José quería ser admitido en un primer convento de frailes pero no le daba la mollera por lo que fue expulsado por ineptitud. Gracias a un tío suyo ingresó como terciario con los franciscanos. Pronto con su humildad, amabilidad, su espíritu de penitencia y de oración se ganó la estimación de sus compañeros que votaron por unanimidad su ingreso en la comunidad. Lo pusieron a estudiar para prepararse al sacerdocio, pero en los exámenes se quedaba en blanco, incapaz de memorizar nada, le era imposible responder. Llegó uno de los exámenes finales y después de meses de estudio José solo había sido capaz de aprenderse la frase: “Bendito el fruto de tu vientre Jesús”, al empezar el examen, el examinador dijo: «Voy a abrir el evangelio, y la primera frase que salga, será la que tiene que explicar». Y salió precisamente la única frase que el Cupertino se sabía perfectamente: "Bendito el fruto de tu vientre Jesús". En el examen definitivo los primeros diez que examinó el obispo respondieron tan maravillosamente bien todas las preguntas, que el obispo suspendió el examen diciendo: «¿Para qué seguir examinando a los demás si todos se encuentran tan formidablemente preparados?» y de esta manera aprobó los exámenes José de Cupertino.
San José de Cupertino manifestó diversos fenómenos místicos pero sobre todo destacó por la levitación. Caía frecuentemente en éxtasis de los que solo salía si el superior lo llamaba. Tanto llegó a levitar que sus superiores tuvieron que excluirle del cargo de hebdomadario en el coro, pues en contra de su voluntad, interrumpía las ceremonias de la comunidad con sus vuelos.
Muchos incrédulos acusaron a José de engañador, pero cuando lo veían con sus propios ojos se convertían arrepentidos. Tanta fue su fama que el papa Urbano VIII lo mandó llamar para ver si eran ciertos sus éxtasis pudiendo ser testigo en persona de uno de estos fenómenos. El príncipe protestante Juan Federico de Brrunswick-Luneburgo también vio las levitación convirtiendose al catolicismo junto con su sirviente.

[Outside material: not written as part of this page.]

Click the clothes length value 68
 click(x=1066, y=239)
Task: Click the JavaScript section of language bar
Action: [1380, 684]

Aparte de sus “vuelos” (están documentados más de 70), José era humilde hasta para exorcizar, para ello usaba la siguiente frase contra los malignos: “Sal de esta persona si lo deseas, pero no lo hagas por mí, sino por la obediencia que le debo a mis superiores”. Y los demonios salían. También están descritos fenómenos de bilocación: José estaba en Asís y asistió a la muerte de su madre en Cupertino. Realizaba curaciones con la señal de la cruz, leía los corazones, convertía a protestantes. También, al igual que el fundador de su orden: San Francisco se comunicaba con los animales y profetizó el día y la hora de la muerte de dos papas.

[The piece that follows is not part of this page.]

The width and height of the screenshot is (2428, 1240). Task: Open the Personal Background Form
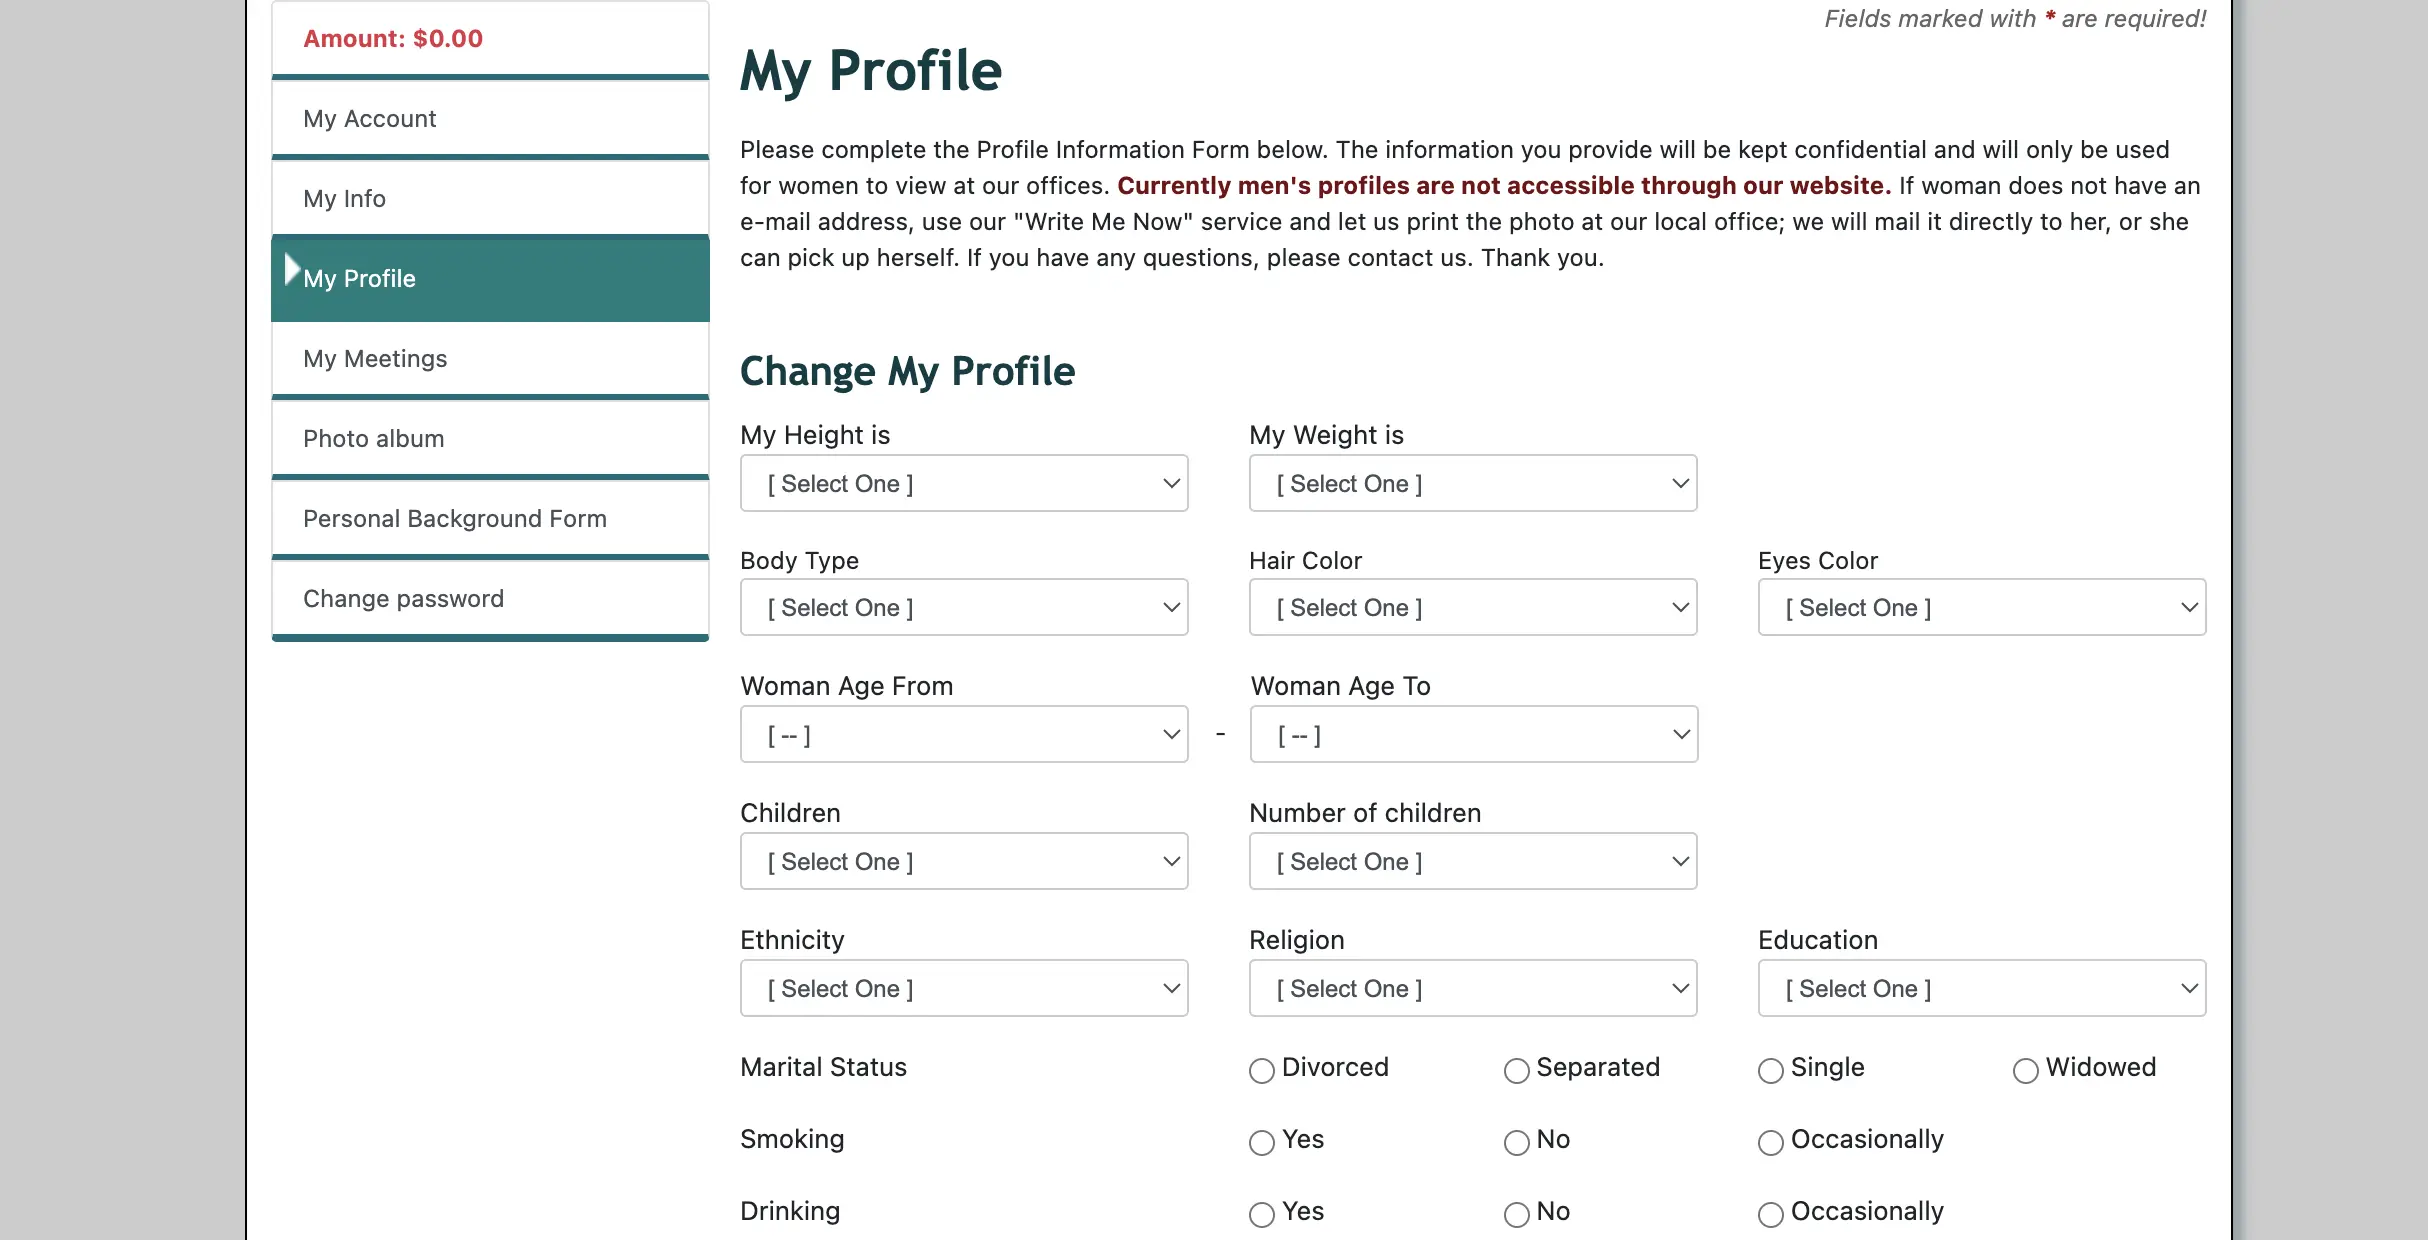tap(455, 519)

Así que los malos estudiantes y los flojos de mollera ya saben a quién tienen que rezarle en los exámenes.
Santo Domingo Trachen Tonquín, de Indochina (hoy Vietnam), presbítero de la Orden de Predicadores y mártir, decapitado en tiempo del emperador Minh Mang por preferir la muerte a pisotear la cruz. (s. XIX)
San Eumenio de Gortina, obispo (s. VII).
San Eustorgio de Milán, obispo, a quien san Atanasio elogia por confesar la verdadera fe contra el error arriano (s. IV).
San Ferréolo de Limoges, obispo, admirado por San Gregorio de Tours, que libró de un inminente peligro a Marcos, refrendario del rey Childeberto, a quien quería matar el populacho (s. VI).
San Ferréolo de Vienne, mártir, que, según tradición, gozando de la potestad propia de los tribunos, rehusó detener cristianos, por lo cual, detenido por orden del prefecto, fue cruelmente azotado y encarcelado, y evadido y capturado de nuevo por sus perseguidores, fue decapitado, recibiendo así la palma del martirio (s. III).
San Océano de Nicomedia mártir.
Santa Ricarda de Andlau, quien, siendo reina, despreció el poder terreno por servir a Dios en el monasterio fundado por ella misma (s. IX).
San Senario de Avranches, obispo (s. VI).